Just be sure to rinse the thinner with water afterward to remove any residue, and always air dry the parts to prevent rust from developing.
If your sprayer has any rubber parts, be cautious of the mineral spirits dissolving plastic. Consult manufacturer guidelines to find out the best way to clean your paint sprayer.
Mineral spirits is a powerful degreaser.
It’s great for soaking greasy car parts and tools, or you can dip a rag in mineral spirits and target a specific grease stain. Just be sure to clean the rag afterwards.
Removing Paint Spills
As well as paint prep, mineral spirits can also be used to remove dried-on paint spills.
Use a rag soaked in mineral spirits to dab the area, repeating as necessary.
Large stains may need a little more effort, but mineral spirits should be effective at removing the paint.

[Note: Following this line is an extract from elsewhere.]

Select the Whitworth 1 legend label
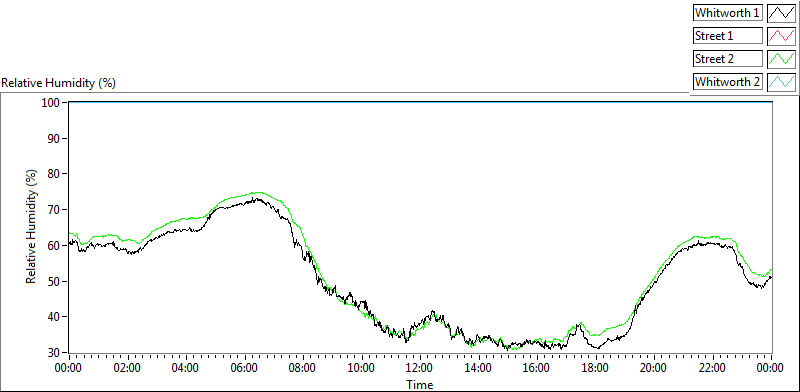The image size is (800, 392). pos(728,13)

Can I use acetone instead of mineral spirits?
Acetone is best known in the form of nail polish remover. It’s a colorless liquid that evaporates quickly and effectively dissolves paint and varnish.
As well as being used as a nail polish remover, acetone is also commonly used to dissolve ink stains, remove scuff marks from floors, remove permanent marker stains, clean tools, and dissolve glue.
It’s a good alternative to mineral spirits, as it’s an aggressive cleaner and won’t leave behind any oil residue as mineral spirits do.
However, because of its strength, always test it on a small area before using it to clean stains or spills, and never use it on plastics – it’ll dissolve them!
You should also avoid using it as a paint thinner, as mineral spirits is better suited to this.
Acetone is great for the following:
Nail polish remover
You definitely don’t want to use mineral spirits for this!
Dissolving Ink Stains
Acetone can remove tough ink stains from even the lightest colored clothing, and remove permanent marker stains.
Removing Scuff Marks from Floors
It’s also effective for removing scuff marks from the floor. Simply use an acetone-soaked rag to rub the mark for fast and easy removal. Remove any acetone residue with water afterward.
Acetone can be used to clean your dirty tools, but because it evaporates fast, mineral spirits may be a better option.
Acetone is very effective at cleaning glue, and will even dissolve super glue.
Acetone is an aggressive stripper, so be sure to test a small area to see how the surface reacts first.
Acetone is non-oily, so it’s perfect for using on oily hardwoods to remove some of the natural oils which prevent the paint from adhering.
Acetone is also great for cleaning metal surfaces.
Do mineral spirits leave a residue?
Yes. Mineral spirits leave a residue behind. To remove the residue, wipe down the area with a cloth that has been lightly soaked in alcohol, or paint thinner. The alternative to this is to substitute the use of mineral spirits with acetone, water, thinner or other suitable solvents.
While mineral spirits is less aggressive than acetone, it also leaves an oily residue behind, whereas acetone does not.
For certain tasks such as paint thinning and general paint prep, mineral spirits is ideal, whereas when you need a tougher solvent to tackle specific stains and scuffs, try acetone.
Just remember to only use a small amount, and test it on the surface before fully applying.